-- Records provided follows --

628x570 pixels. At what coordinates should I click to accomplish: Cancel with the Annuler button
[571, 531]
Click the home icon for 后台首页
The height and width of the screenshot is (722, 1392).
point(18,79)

-- Records provided concluded --

▶ [Exercise directions]: Reproduce the records exactly, keeping every line.

▶ [Response]:
628x570 pixels. At what coordinates should I click to accomplish: Cancel with the Annuler button
[571, 531]
Click the home icon for 后台首页
The height and width of the screenshot is (722, 1392).
point(18,79)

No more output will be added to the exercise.